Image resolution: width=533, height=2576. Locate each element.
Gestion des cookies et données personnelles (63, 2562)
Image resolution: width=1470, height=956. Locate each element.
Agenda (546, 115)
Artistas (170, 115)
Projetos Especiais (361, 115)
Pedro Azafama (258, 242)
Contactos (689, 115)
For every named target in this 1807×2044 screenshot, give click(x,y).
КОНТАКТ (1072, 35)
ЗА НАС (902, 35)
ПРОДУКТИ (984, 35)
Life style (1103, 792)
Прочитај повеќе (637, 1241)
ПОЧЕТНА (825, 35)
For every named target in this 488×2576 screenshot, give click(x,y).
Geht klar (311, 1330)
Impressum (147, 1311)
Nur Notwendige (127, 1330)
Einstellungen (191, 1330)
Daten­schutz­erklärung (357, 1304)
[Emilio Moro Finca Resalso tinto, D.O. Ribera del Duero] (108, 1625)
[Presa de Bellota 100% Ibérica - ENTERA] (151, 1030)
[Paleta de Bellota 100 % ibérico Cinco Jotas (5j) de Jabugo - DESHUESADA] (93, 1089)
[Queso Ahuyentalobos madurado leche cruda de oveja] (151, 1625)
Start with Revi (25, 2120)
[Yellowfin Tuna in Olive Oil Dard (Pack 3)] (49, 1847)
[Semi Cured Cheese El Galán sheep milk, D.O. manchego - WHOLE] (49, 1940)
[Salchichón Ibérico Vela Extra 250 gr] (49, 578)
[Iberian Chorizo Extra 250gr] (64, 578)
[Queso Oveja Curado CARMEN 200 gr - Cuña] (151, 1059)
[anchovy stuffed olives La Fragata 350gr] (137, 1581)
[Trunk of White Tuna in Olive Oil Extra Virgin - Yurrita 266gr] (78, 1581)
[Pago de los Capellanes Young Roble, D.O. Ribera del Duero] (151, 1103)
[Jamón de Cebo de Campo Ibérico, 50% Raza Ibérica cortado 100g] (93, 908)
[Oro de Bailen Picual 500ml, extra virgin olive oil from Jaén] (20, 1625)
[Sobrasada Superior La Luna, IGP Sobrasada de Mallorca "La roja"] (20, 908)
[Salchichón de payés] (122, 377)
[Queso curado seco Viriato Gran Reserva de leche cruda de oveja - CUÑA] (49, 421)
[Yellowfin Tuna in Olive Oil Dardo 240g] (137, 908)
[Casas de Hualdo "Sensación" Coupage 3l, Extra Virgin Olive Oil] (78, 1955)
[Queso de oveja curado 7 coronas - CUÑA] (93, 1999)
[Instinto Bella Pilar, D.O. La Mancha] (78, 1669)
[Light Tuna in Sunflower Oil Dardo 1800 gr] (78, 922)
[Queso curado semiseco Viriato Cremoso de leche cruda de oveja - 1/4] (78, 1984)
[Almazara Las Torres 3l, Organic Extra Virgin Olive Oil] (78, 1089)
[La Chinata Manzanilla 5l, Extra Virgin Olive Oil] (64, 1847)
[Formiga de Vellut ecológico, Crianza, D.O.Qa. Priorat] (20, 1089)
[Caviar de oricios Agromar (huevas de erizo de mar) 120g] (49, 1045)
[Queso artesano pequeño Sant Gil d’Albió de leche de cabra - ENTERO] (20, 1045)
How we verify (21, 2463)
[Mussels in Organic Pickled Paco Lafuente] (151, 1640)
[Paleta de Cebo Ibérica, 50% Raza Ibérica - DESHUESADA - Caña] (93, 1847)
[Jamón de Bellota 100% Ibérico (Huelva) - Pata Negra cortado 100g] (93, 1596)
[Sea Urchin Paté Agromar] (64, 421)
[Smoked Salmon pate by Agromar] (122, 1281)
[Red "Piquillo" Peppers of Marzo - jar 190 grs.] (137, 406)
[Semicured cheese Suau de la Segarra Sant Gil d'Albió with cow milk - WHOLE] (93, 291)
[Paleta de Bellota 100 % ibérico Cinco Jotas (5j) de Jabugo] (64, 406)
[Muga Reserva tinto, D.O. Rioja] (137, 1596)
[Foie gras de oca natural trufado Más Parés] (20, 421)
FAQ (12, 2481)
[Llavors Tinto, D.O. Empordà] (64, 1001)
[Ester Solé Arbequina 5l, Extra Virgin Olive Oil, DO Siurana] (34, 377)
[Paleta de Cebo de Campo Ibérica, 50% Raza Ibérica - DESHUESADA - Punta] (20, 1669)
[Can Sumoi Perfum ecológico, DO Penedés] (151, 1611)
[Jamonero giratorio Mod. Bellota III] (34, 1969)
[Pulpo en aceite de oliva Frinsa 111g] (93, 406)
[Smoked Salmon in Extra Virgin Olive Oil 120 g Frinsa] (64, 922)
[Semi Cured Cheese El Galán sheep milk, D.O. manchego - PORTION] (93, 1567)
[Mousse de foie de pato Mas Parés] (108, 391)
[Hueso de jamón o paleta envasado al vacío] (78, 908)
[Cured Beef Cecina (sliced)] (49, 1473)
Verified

> _TASK TO CARRY OUT_: Write out only the lines that run from the line containing "[Casas de Hualdo" through the line containing "[Light Tuna in", both included, exactly as they appear above.

> _YOUR RESPONSE_:
[Casas de Hualdo "Sensación" Coupage 3l, Extra Virgin Olive Oil] (78, 1955)
[Queso de oveja curado 7 coronas - CUÑA] (93, 1999)
[Instinto Bella Pilar, D.O. La Mancha] (78, 1669)
[Light Tuna in Sunflower Oil Dardo 1800 gr] (78, 922)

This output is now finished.